To nie koniec walki o projekt ws. aborcji. Opozycja szykuje niecny plan
Nie milkną echa ubiegłotygodniowego fiaska ws. głosowania nad projektem "Ratujmy Kobiety", liberalizującym dostęp do aborcji. Pojawił się pomysł, jak ponownie wprowadzić go do Sejmu.
17.01.2018 09:18
Przypomnijmy, w głosowaniu nie wzięła udziału duża część posłów PO i Nowoczesnej, a kilku zagłosowało przeciw. W konsekwencji, Joanna Fabisiak, Jacek Tomczak i Marek Biernacki zostali wyrzuceni z Platformy, a politycy Nowoczesnej dostali naganę i karę finansową w wysokości 1000 złotych. Jeden z posłów, Adam Cyrański, odszedł z partii.
O zamieszanie wokół projektu pytany był na antenie radia TOK FM poseł PO Rafał Trzaskowski. - Jestem zwolennikiem tezy, że nie możemy sobie pozwolić, by w Sejmie był procedowany tylko ten jeden, kontrowersyjny, skrajnie prawicowy projekt. Pracujemy nad tym w PO. Będziemy rozmawiać z Nowoczesną - mówił.
O co chodzi? W partii rozważana jest opcja, by projekt Ratujmy Kobiety "przejąć" i ponownie wprowadzić do Sejmu jako poselski. Trzaskowski nie wykluczył też, że zamiast niego może się pojawić inny. Decyzja w tej sprawie jeszcze nie zapadła.

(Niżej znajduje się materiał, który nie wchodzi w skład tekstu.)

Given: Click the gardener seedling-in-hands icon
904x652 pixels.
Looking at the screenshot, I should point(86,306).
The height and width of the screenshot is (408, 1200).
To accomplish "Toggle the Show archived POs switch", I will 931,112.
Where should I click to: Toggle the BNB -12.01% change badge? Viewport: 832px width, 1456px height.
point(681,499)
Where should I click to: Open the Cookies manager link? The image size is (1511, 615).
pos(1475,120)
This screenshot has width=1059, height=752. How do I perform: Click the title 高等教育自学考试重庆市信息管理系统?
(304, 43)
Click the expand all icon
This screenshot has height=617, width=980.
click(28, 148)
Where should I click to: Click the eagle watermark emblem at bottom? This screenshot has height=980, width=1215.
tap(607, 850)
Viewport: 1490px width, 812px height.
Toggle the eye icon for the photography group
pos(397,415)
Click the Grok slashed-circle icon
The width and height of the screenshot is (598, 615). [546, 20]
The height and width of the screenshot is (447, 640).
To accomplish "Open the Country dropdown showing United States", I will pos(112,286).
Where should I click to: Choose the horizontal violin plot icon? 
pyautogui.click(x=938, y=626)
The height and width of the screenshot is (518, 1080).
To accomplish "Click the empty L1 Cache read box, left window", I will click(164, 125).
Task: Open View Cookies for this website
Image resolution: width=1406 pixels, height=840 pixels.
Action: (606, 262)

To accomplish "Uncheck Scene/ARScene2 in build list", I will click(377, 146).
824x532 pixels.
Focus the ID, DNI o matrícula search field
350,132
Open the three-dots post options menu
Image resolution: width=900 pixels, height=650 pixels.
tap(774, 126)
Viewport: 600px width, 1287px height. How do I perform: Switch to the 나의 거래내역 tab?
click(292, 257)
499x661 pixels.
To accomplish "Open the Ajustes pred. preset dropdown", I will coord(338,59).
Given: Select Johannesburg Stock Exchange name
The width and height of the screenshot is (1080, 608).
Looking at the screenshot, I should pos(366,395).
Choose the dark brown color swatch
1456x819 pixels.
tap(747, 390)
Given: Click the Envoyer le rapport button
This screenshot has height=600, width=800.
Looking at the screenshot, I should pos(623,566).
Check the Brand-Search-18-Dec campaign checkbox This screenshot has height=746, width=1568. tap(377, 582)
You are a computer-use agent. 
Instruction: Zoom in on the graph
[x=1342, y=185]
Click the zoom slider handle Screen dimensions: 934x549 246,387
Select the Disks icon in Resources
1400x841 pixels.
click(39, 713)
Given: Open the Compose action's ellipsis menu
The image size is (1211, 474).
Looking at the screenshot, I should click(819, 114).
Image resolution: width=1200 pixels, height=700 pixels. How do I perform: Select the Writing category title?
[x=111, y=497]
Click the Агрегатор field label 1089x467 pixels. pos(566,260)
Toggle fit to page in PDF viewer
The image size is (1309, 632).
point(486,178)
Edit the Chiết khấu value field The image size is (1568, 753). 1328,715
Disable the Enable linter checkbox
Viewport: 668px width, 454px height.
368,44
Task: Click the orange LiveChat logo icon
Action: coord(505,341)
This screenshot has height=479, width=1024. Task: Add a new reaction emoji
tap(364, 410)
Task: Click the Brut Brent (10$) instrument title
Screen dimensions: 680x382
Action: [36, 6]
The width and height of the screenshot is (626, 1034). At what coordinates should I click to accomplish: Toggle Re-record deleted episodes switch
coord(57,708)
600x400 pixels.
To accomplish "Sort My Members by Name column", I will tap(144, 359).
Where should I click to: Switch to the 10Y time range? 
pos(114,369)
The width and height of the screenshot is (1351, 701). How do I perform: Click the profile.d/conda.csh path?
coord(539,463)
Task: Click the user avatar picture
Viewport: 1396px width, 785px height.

Po odrzuceniu projektu ustawy liberalizującej przepisy aborcyjne w wielu miastach Polski odbyły się demonstracje. Protestujący podkreślali, że czują się oszukani przez partie opozycji, które, ich zdaniem, nie zrobiły dostatecznie dużo, aby ustawa przeszła.
Twórcy odrzuconego po pierwszym czytaniu projektu dążyli do zalegalizowania aborcji do 12 tygodnia ciąży. Projekt przewidywał także dostęp do bezpłatnej antykoncepcji, przywrócenie antykoncepcji awaryjnej bez recepty, regulację kwestii związanych z klauzulą sumienia oraz zakaz organizowania obok szpitali czy szkół pikiet antyaborcyjnych z użyciem drastycznych zdjęć.